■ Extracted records
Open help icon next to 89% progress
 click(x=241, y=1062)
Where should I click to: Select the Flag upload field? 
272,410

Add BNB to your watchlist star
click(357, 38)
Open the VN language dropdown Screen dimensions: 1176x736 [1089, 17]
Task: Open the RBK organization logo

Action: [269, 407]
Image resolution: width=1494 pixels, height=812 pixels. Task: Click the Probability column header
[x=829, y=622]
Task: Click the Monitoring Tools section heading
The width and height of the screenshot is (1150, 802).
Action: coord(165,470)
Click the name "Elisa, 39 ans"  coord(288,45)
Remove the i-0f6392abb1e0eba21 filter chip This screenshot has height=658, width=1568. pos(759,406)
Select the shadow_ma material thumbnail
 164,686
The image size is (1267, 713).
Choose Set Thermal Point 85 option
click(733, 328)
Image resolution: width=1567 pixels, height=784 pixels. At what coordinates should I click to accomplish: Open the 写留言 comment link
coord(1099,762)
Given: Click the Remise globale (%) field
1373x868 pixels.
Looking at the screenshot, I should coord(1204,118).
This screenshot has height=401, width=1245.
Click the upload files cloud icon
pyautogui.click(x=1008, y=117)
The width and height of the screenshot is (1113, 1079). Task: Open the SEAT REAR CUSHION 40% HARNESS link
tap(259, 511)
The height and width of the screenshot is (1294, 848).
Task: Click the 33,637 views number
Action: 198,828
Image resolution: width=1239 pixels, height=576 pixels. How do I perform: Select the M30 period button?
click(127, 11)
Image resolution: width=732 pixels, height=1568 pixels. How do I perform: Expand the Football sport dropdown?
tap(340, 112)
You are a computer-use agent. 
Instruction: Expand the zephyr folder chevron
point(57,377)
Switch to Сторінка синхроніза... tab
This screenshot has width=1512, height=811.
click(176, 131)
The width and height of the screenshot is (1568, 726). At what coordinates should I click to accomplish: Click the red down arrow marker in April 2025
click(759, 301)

■ YOUR TASK
Find each line in the entries above that contains the string "perform", and copy those lines out in full.

■ SOLUTION TO THE PROBLEM
Image resolution: width=1239 pixels, height=576 pixels. How do I perform: Select the M30 period button?
Image resolution: width=732 pixels, height=1568 pixels. How do I perform: Expand the Football sport dropdown?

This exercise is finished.